In the context of this sort of non-stop idiotic bread and circuses — and this may be an apt moment to remind that the blogosphere is open to any fool with a computer and Internet access — it is good to reflect on one of the crucial moments in American history when the linking of social and political forces presented a clear choice between egalitarian and inegalitarian interests, and masses of black people joined with others to strike a consequential blow for social justice and to wipe the scourge of slavery from the United States.
No, it wasn’t a final victory over inequality — it didn’t usher in a utopian order, and the greatest promises opened by the triumph were unfulfilled or largely undone.
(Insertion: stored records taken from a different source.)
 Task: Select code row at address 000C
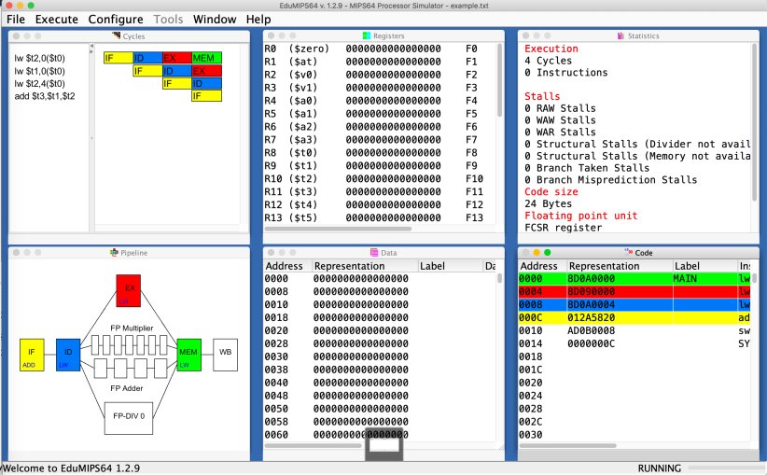[x=635, y=317]

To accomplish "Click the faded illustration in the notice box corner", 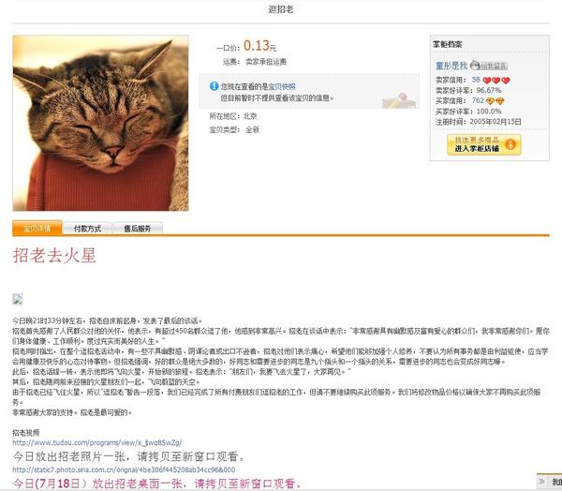I will [399, 100].
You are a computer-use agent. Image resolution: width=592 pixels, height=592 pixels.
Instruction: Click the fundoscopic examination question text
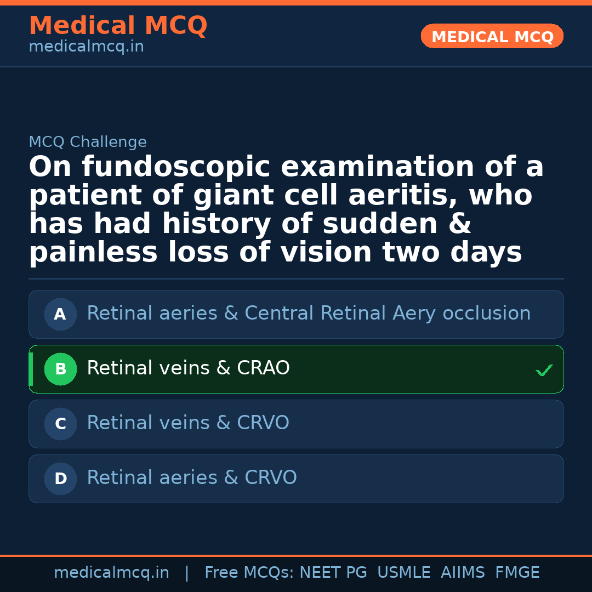285,210
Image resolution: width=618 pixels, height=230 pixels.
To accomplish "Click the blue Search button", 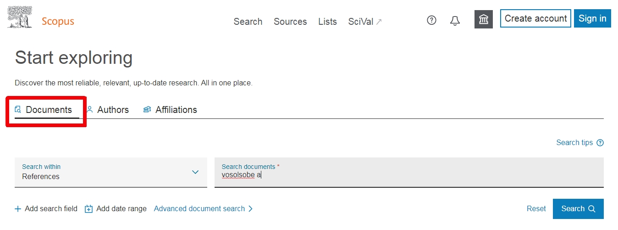I will tap(578, 209).

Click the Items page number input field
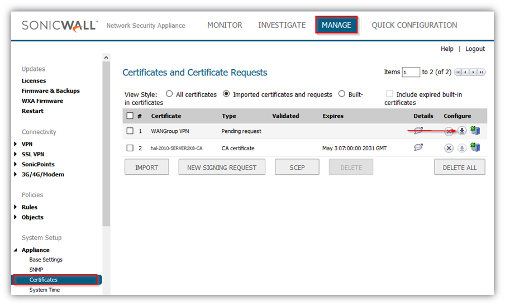click(411, 72)

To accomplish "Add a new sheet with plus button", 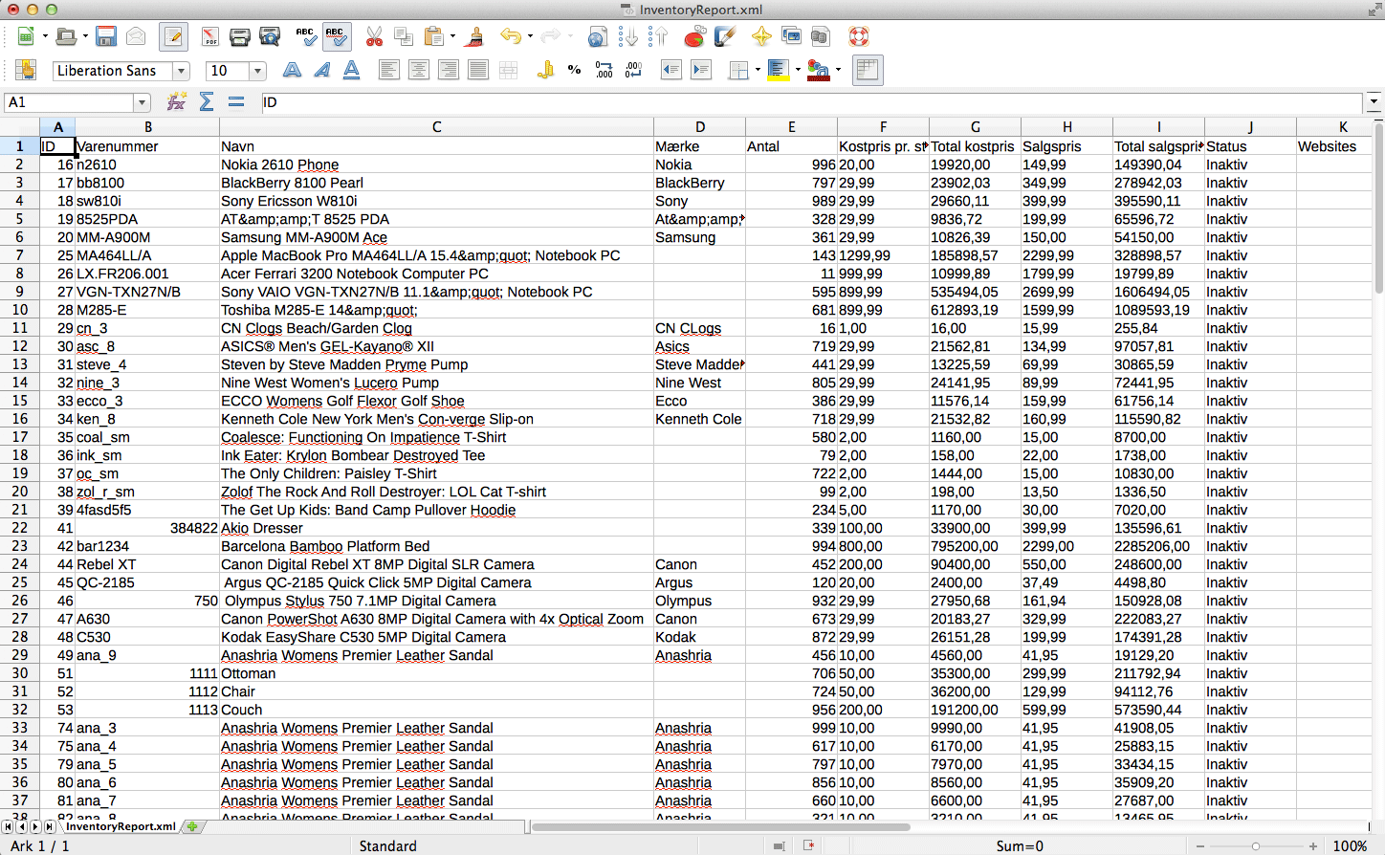I will [192, 826].
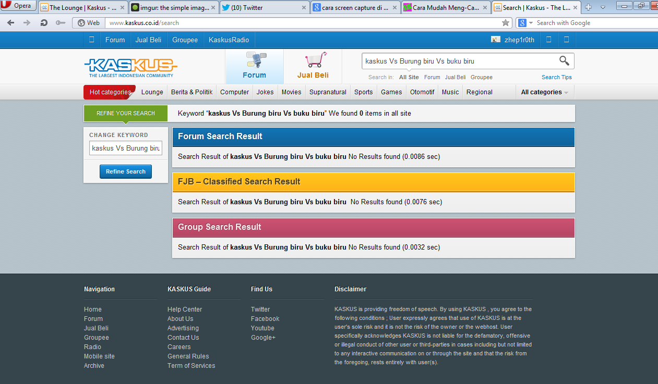Click the browser reload button
658x384 pixels.
pos(44,23)
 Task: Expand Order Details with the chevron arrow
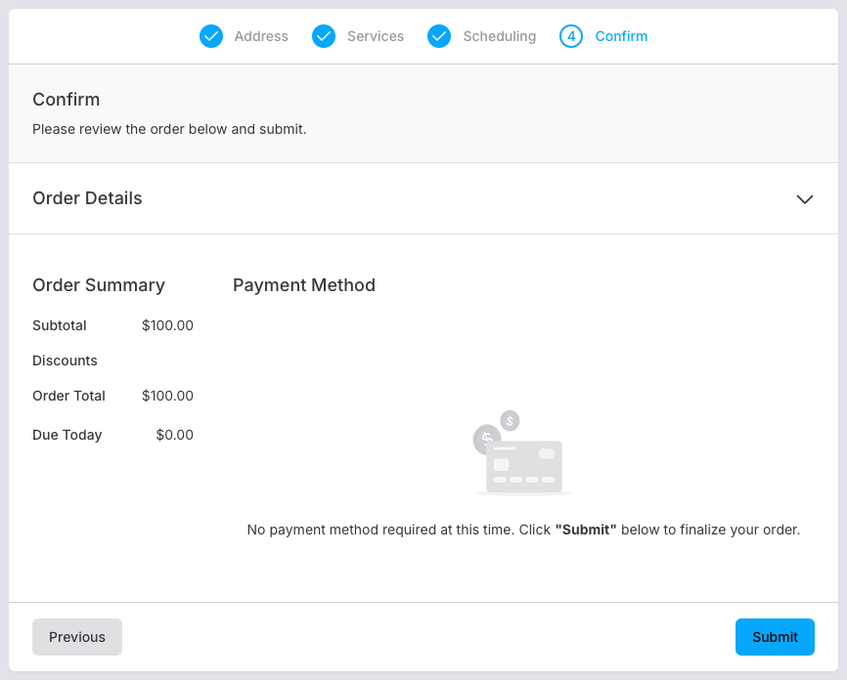804,199

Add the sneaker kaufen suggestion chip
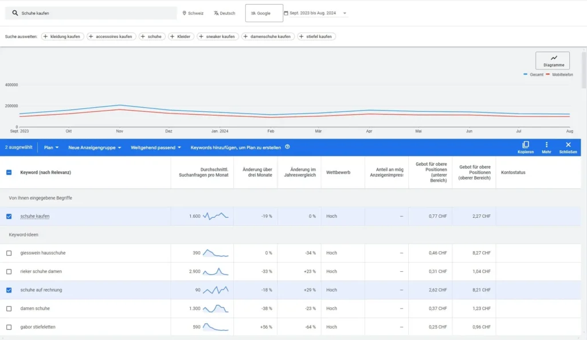pyautogui.click(x=217, y=37)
But it was one of the most important victories that egalitarian forces have won, along with those of the twentieth-century labor, civil rights, and women’s movements, and it is worth reflecting on it and the ways it changed the country for the better.
That struggle against the slaveholders’ insurrection, along with those latter movements, also underscores the fact that the path to winning the kind of just world to which a left should aspire requires building a politics that seeks, as the old saying goes, to unite the many to defeat the few. Any other focus is either unserious or retrograde.